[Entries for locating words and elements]
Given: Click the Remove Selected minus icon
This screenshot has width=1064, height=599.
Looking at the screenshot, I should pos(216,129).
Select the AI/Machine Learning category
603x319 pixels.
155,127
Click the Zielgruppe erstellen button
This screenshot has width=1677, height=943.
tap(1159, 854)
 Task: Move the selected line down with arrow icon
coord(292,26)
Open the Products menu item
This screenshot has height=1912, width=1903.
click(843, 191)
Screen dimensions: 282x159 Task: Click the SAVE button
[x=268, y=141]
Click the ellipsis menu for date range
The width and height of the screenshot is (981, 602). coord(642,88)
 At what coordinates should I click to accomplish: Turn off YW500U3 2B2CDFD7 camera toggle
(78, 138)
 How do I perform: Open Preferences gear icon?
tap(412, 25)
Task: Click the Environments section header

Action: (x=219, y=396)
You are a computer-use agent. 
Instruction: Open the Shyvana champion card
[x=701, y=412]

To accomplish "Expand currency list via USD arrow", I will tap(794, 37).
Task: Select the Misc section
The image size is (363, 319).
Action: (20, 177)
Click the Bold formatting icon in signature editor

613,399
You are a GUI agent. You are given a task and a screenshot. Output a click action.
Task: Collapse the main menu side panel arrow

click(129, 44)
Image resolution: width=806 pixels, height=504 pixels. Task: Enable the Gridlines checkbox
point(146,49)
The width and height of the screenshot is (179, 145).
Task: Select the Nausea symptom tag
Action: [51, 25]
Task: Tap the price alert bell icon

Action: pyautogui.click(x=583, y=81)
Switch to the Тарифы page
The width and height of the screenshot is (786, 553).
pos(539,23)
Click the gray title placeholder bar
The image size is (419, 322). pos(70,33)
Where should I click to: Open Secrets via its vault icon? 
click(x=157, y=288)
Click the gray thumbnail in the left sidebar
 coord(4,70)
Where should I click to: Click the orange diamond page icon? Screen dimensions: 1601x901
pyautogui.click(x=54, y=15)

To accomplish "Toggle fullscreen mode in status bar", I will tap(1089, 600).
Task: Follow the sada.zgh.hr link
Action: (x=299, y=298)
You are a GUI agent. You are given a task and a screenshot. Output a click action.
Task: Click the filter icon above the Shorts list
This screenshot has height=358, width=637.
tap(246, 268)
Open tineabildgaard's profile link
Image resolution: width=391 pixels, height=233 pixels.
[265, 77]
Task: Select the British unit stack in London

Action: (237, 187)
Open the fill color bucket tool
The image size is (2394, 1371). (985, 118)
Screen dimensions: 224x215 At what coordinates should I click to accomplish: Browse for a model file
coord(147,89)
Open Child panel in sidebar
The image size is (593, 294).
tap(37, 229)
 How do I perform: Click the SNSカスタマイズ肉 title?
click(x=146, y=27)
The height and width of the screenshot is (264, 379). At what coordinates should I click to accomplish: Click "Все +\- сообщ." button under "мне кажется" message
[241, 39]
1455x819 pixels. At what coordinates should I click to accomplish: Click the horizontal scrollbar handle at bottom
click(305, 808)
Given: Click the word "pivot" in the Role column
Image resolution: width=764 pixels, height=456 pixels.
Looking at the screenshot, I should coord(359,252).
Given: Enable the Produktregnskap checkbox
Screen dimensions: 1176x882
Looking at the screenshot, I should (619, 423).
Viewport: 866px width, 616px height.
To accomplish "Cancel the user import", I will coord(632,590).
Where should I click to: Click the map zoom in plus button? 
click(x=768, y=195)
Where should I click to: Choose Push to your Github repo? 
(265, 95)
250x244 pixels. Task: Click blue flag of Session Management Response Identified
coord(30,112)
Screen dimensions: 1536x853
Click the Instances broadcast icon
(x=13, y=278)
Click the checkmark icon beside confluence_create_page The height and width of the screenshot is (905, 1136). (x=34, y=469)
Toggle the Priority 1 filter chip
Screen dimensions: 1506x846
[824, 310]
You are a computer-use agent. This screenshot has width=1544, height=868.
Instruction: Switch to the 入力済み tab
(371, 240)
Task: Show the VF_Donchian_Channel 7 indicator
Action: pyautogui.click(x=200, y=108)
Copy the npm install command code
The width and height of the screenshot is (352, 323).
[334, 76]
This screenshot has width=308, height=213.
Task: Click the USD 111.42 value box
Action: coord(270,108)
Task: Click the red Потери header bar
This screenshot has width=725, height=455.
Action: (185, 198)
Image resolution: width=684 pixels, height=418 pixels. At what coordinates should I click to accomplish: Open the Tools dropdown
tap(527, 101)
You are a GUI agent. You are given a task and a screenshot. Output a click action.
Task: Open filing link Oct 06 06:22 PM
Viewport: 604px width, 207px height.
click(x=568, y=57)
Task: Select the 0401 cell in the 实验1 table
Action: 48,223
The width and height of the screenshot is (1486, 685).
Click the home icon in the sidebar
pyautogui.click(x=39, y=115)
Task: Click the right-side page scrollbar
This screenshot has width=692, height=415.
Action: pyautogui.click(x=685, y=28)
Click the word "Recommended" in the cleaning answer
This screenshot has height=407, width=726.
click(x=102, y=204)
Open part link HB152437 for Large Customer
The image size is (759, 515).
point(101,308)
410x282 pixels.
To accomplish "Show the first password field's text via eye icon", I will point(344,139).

Short task:
Rewrite the material starting at its beginning and ending at the line containing "tap(1159, 854)", replacing "Remove Selected" with "Delete Selected" and leaving everything else unchanged.

Answer for the task:
Given: Click the Delete Selected minus icon
This screenshot has width=1064, height=599.
Looking at the screenshot, I should pos(216,129).
Select the AI/Machine Learning category
603x319 pixels.
155,127
Click the Zielgruppe erstellen button
This screenshot has width=1677, height=943.
tap(1159, 854)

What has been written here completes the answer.